Juan Carlos: Thank you for sharing, Vinny.

Vinny: Thanks for having me!

Juan Carlos: Now, let’s hear from our other learner. Nyla Ruiz. Welcome again to the show!

Nyla: Thank you for having me.

Juan Carlos: And how old are you Nyla?

Nyla: I’m 16.

Juan Carlos: I understand that you have been using the Learning_Network for over 6 years now, is that correct?

Nyla: Yes

Juan Carlos: What would you say has been the most important moment for you in the Learning_Network?

Nyla: My Personal_Learning_Pathway changed forever when I visited the Art Institute of Chicago during my introduction to the Learning_Network. I remember feeling very nervous that first day, I really wanted to make a good impression because I had a feeling my pathway might be art related or maybe even design based. I met many learners from all over the city that day. As soon as I entered the museum, my Learning_Wristband directed me to my first challenge in the Architecture and Design Special Exhibition.

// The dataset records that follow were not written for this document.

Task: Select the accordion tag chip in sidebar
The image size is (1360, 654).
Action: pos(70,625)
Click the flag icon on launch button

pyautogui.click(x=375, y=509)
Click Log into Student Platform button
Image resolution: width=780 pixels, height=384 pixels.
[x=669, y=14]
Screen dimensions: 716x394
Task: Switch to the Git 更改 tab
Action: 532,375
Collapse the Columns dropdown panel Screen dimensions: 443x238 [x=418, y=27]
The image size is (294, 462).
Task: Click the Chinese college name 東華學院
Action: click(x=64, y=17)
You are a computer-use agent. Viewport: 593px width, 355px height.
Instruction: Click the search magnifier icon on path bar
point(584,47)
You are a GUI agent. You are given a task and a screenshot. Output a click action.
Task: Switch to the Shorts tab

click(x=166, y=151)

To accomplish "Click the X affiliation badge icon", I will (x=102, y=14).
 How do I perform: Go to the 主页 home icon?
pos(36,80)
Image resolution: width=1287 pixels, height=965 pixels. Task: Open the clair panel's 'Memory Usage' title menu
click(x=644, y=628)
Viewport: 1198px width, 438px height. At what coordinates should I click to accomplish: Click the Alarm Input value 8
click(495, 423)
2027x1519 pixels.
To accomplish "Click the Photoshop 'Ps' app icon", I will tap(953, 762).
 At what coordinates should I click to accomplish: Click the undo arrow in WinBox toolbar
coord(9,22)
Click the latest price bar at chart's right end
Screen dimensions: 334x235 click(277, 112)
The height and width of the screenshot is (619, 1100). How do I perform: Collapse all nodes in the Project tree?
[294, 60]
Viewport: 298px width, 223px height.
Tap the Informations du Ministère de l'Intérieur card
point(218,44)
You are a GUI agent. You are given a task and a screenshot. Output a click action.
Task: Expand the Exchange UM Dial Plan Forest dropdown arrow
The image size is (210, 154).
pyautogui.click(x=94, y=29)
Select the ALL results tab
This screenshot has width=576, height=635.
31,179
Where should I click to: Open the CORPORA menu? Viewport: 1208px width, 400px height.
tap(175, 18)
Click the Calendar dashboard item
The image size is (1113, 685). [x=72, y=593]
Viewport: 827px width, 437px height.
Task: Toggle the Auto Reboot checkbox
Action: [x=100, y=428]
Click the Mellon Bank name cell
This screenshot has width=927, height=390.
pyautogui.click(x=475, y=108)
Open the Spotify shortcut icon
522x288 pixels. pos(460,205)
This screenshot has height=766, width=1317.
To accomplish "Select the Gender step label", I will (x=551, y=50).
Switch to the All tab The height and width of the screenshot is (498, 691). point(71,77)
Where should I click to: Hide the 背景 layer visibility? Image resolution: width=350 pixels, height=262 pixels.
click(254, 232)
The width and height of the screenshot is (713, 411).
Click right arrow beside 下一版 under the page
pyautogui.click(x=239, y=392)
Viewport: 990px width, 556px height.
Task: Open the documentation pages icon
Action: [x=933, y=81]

The show was on a Chicago based architecture firm called Studio Gang. As I explored the exhibition with my small group we were challenged to use Studio Gang’s design process to design a new structure that solved a contemporary issue. My group was competing against 4 other teams, so we got right to work. We used Studio Gang blue prints on view in the Art Institute’s library, videos in the exhibition made by Studio Gang architects, and interviews compiled on the Learning_Network. After many hours of work we created a housing structure that addressed issues of overpopulation and climate change. At the end of the day we presented our design to a panel of architects from across Chicago. It was amazing to actually present to experts in the field! The panel assessed the quality of our work, collaboration and the presentation of our design solution. Even though my group didn’t receive first place, we learned a ton. The Learning_Stats we received that day shaped and refined our Personal_Learning_Pathways. It was a pivotal turning point in my development, my stats showed tremendous growth in critical thinking, creative thinking, collaboration, problem solving and communication—all areas that led me towards the architecture/design pathway.

Juan Carlos: So what happened next?

Nyla: Over the years, I worked with my Personal_Learning_Mentor to prepare my portfolio and pursue more connections within the sector of architecture and design. I logged countless hours in city-wide challenges on architecture and sustainable design at museums, design studios and libraries. That one day at the Art Institute ultimately shaped my pathway toward becoming a Next_Generation_Architect.

Juan Carlos: See folks, this Learning_Network is changing everything we thought we knew about
education! Kids are excited about learning again because it is based on their interests and because they can see how their learning can be applied to the real world. We here in Chicago, highly recommend that other cities take on the Learning_Network approach! That’s all for tonight folks, see you next week!

…. Sylvia grabs the remote and turns the TV off.

Sylvia: I wish we got to hear more from Vinny… but I was really excited by that last girl’s story. I can’t wait to see what I will get to do in the Learning_Network.

Grandma: what do you want to be when you grow up?

Sylvia: I want to be something that’s never existed before!

Grandma laughed, but knew that she probably would do just that.